Topic Videos

Fiscal Policy - Analysing and Evaluating Expansionary Fiscal Policy

Level:
A-Level, IB
Board:
AQA, Edexcel, OCR, IB, Eduqas, WJEC

Last updated 12 Feb 2022

In this revision video we focus on the economics of an expansionary fiscal policy.

Fiscal Policy - Analysing and Evaluating Expansionary Fiscal Policy

Fiscal Policy - Analysing and Evaluating Expansionary Fiscal Policy

What is meant by an expansionary fiscal policy?

An expansionary fiscal policy involves the government aiming to increase aggregate demand – through deliberately increasing real government spending and/or lowering direct and indirect taxes, which is financed by an increase in the size of the budget (fiscal) deficit.

The main aim of an expansionary fiscal policy is usually to stimulate real output and employment and perhaps reduce the risk of a persistent deflationary recession. The impact takes time to feed through the circular flow – but the time lags are also variable – contrast higher welfare payments with long-term infrastructure spending.

Analyse how an expansionary fiscal policy might impact on aggregate demand, growth, employment and prices.

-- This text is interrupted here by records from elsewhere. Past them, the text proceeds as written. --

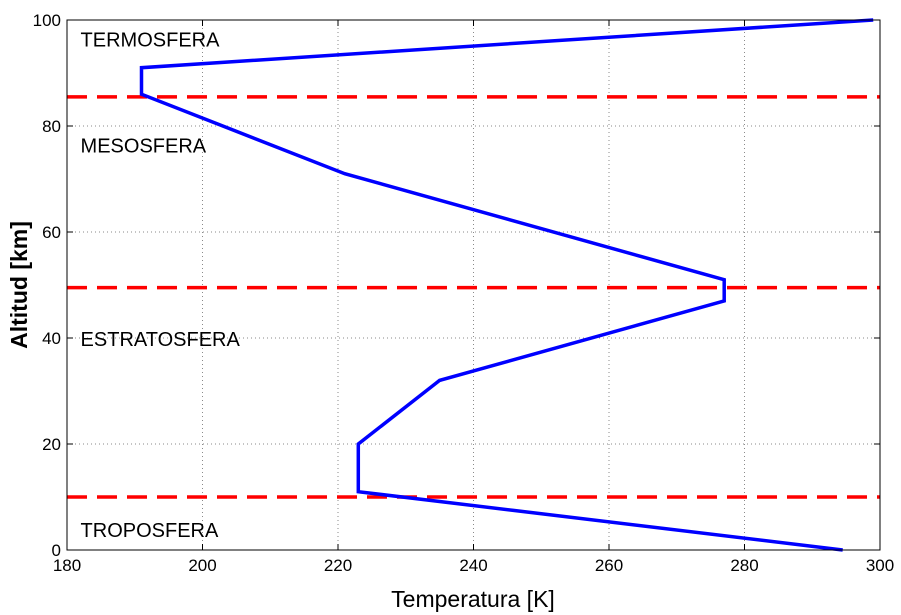 Image resolution: width=901 pixels, height=615 pixels. I want to click on x-tick-label: 220, so click(338, 566).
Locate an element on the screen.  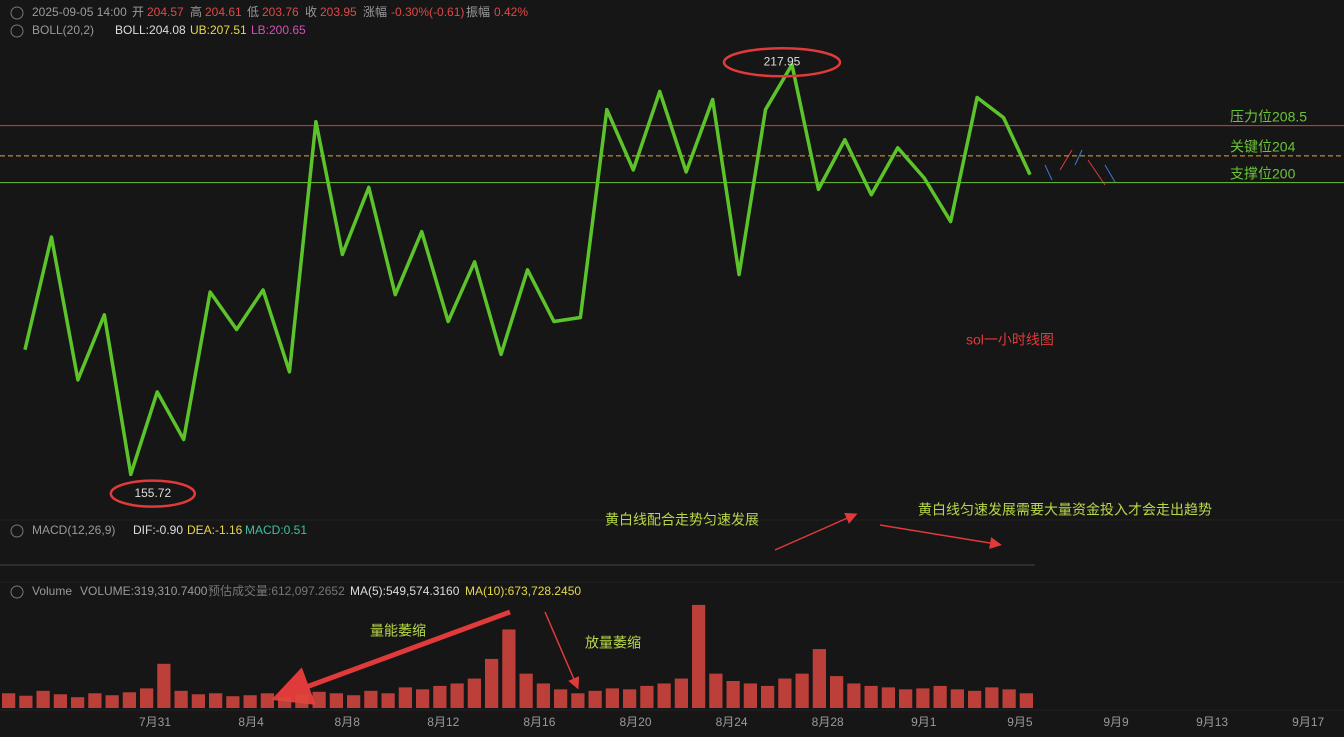
annotation: sol一小时线图 is located at coordinates (1010, 340).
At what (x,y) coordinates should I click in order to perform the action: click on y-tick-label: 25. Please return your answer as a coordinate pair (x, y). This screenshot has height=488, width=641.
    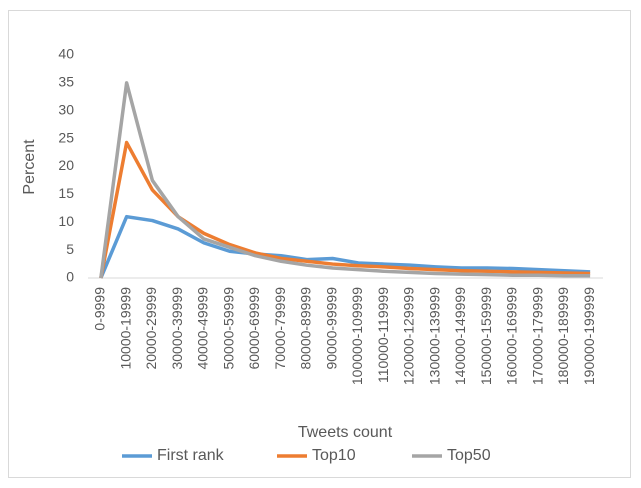
    Looking at the image, I should click on (66, 137).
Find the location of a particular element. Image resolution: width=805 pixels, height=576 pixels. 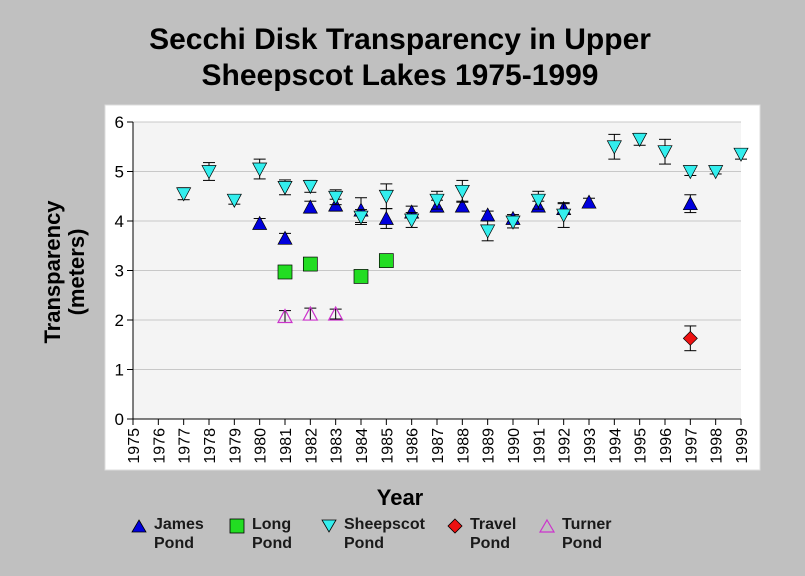

legend-marker-travel-pond is located at coordinates (455, 526).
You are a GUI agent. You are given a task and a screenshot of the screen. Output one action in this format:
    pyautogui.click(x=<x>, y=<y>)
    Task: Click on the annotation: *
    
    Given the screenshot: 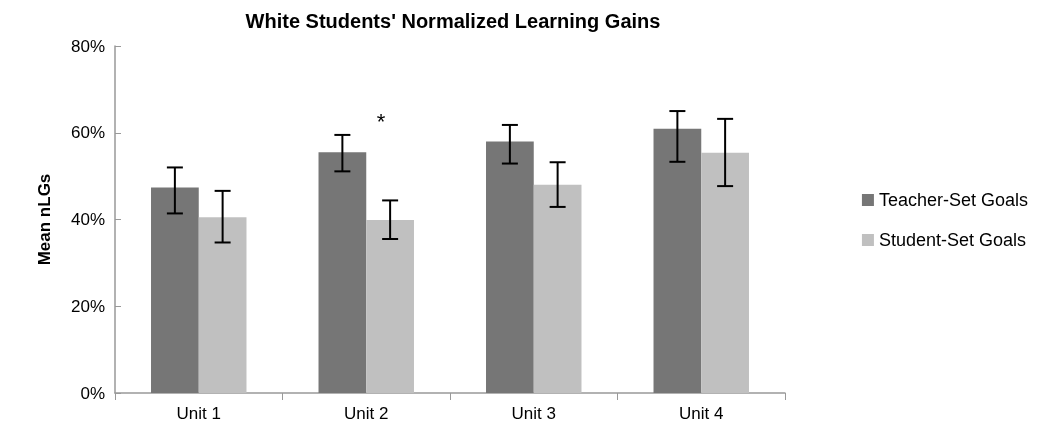 What is the action you would take?
    pyautogui.click(x=381, y=121)
    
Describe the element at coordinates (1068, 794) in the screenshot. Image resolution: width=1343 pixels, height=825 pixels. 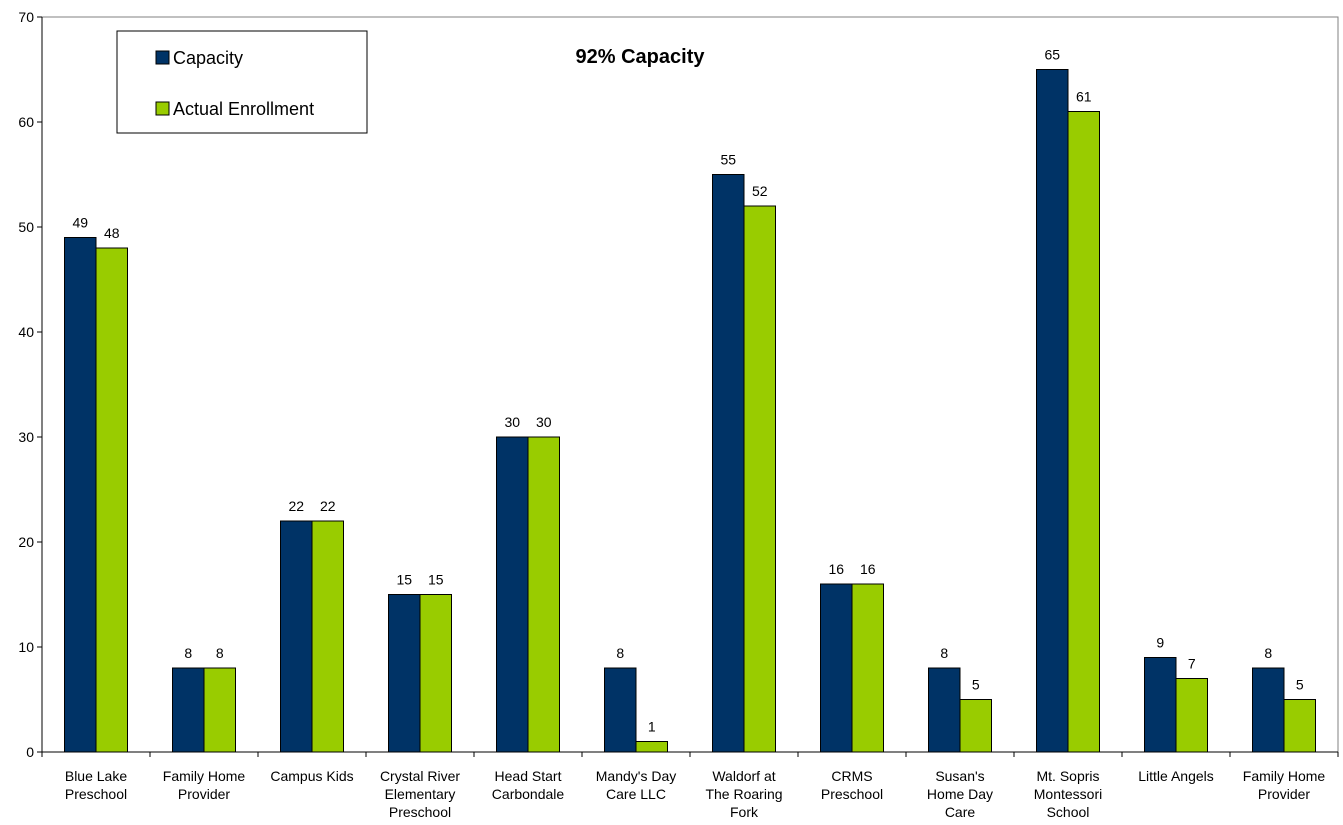
I see `category-label-line: Montessori` at that location.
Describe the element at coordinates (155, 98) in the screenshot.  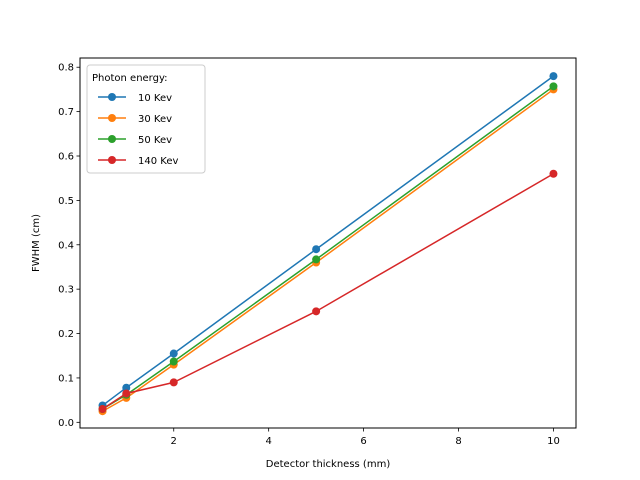
I see `legend-entry-label: 10 Kev` at that location.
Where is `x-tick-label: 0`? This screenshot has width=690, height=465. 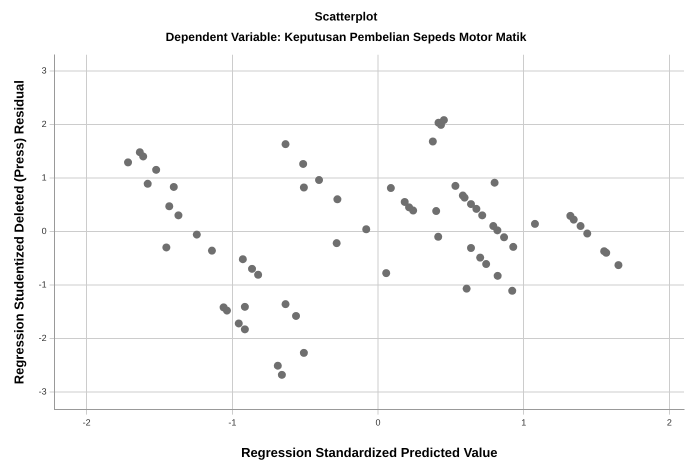 x-tick-label: 0 is located at coordinates (378, 422).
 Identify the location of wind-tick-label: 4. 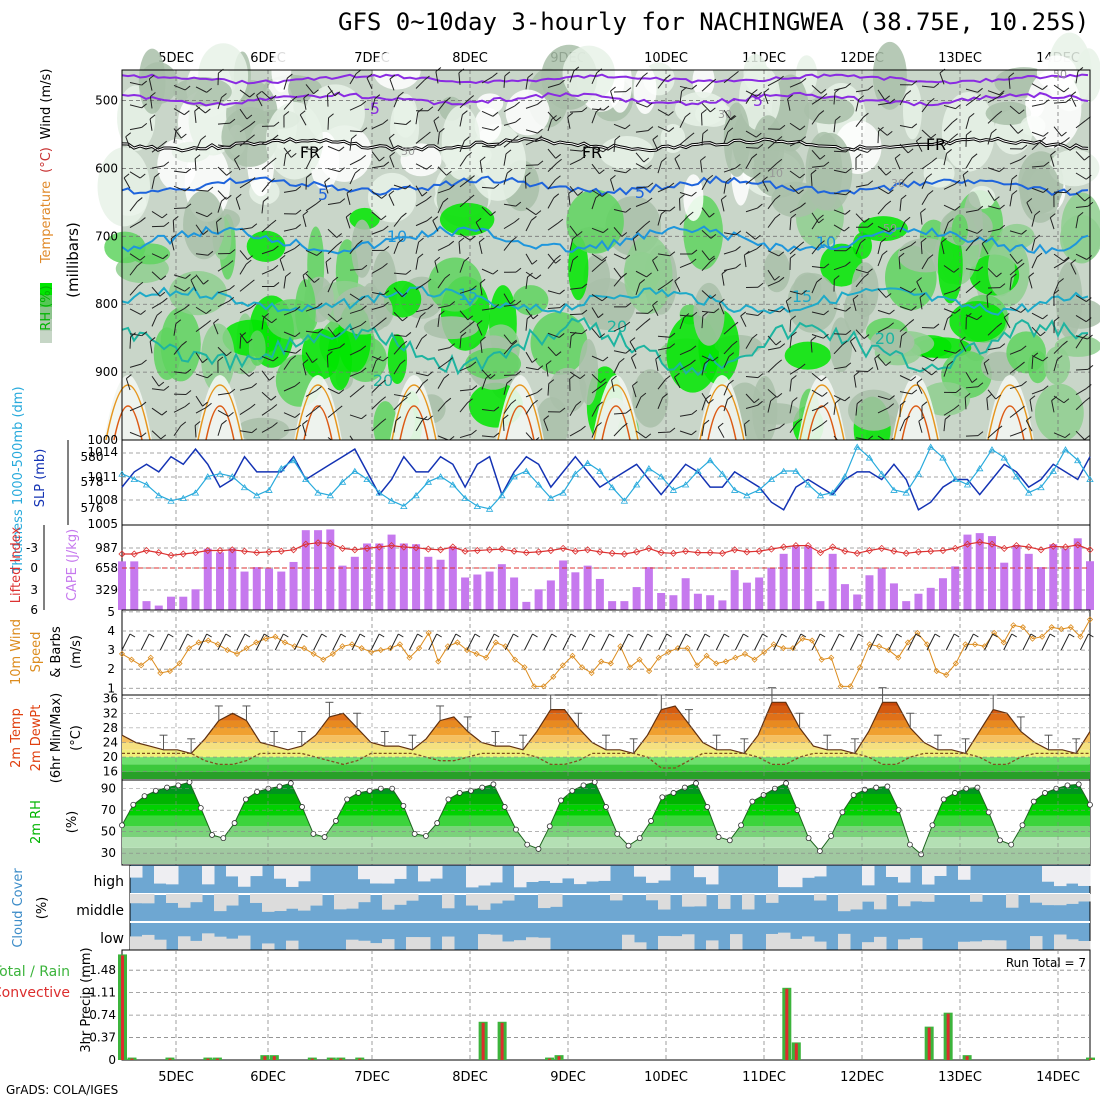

  • Expansionary fiscal policy aims to stimulate demand, output and jobs
  • Example: A reduction in the standard rate of income tax from 20% to 18%
  • This increases household disposable income
  • In theory, this then leads to a rise in consumer spending
  • Which causes an outward shift of aggregate demand
  • This leads to an expansion of short run aggregate supply
  • As a result, there will be a higher equilibrium level of real GDP
  • Which might then help to close a negative output gap
  • And this could also help to reduce the risk of price deflation if inflation is close to zero

Evaluation: What factors influence whether an expansionary fiscal policy will achieve its objectives?

The macroeconomic impacts of an expansionary fiscal policy depends in part on

  1. Whether an expansionary fiscal policy leads to higher market interest rates for example if bond yields rise as a budget deficit increases (see ‘crowding-out’)
  2. Whether expansionary fiscal policies lead to an acceleration in the rate of price inflation which then cuts real incomes and spending by households
  3. The marginal propensity to spend and save ofhouseholds. Will people spend or save an income tax cut? Or will they use it to repay existing debts.
  4. The marginal propensity to import – rising disposable incomes might feed through to increasing demand for imports and a widening net trade deficit.
  5. Whether expansionary fiscal policy leads to a rise in business confidence

The impact of an expansionary fiscal policy depends on what else is happening in the economy. It also depends on the timing of the fiscal stimulus and the size of the injection of demand into the circular flow – measured as a share of GDP.

This is a great topic to bring in different schools of economic thought. For example, a Keynesian perspective (which favours using a fiscal stimulus when an economy is stuck in a liquidity trap) versus crowding out theorists who argue that higher spending and borrowing raises interest rates and squeeze out private sector investment.